### TASK TO COMPLETE
Output should begin at the line holding "Image resolution: width=695" and end at the last line of the entries; print those lines verbatim and no others.

⟨

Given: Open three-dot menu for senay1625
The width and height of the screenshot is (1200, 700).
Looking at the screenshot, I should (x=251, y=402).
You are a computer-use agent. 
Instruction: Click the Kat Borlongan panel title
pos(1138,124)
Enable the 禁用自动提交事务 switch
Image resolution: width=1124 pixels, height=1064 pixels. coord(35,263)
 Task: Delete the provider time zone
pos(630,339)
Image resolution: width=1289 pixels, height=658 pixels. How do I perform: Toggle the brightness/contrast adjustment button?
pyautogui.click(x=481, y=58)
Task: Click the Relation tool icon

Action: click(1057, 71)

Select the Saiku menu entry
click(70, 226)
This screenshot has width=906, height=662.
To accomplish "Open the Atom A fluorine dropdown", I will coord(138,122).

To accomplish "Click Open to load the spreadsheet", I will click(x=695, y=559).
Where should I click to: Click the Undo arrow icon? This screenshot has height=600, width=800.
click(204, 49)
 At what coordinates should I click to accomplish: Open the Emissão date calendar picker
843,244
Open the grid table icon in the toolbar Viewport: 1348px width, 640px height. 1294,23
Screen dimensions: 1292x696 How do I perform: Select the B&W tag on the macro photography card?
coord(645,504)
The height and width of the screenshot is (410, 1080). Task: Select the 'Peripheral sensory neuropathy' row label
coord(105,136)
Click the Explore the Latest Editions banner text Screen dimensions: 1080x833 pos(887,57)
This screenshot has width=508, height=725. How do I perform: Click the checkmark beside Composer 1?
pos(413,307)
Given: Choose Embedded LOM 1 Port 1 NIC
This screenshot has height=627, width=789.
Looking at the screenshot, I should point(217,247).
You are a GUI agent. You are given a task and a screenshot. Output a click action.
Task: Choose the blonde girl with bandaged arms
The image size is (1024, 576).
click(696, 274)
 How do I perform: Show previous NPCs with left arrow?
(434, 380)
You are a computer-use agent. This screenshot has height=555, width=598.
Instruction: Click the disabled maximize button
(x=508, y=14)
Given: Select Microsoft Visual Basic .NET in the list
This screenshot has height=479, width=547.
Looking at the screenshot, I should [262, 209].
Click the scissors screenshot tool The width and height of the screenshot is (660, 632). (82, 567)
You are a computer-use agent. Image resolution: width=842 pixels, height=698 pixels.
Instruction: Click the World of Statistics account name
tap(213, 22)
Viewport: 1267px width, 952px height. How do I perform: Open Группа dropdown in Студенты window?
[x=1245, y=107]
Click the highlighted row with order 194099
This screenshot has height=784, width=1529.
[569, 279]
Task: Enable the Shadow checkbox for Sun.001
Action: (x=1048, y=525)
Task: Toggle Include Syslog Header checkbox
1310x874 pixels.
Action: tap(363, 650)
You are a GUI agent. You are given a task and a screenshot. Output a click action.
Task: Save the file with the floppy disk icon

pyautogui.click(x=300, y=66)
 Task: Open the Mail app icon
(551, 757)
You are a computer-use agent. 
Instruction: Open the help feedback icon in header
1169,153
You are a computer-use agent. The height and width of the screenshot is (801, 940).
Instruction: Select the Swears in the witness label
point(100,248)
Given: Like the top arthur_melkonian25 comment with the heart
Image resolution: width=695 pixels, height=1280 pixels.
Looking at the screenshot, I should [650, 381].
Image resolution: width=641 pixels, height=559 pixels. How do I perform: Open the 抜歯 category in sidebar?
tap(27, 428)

⟩

### TASK OUTPUT
Image resolution: width=695 pixels, height=1280 pixels.
Looking at the screenshot, I should [650, 381].
Image resolution: width=641 pixels, height=559 pixels. How do I perform: Open the 抜歯 category in sidebar?
tap(27, 428)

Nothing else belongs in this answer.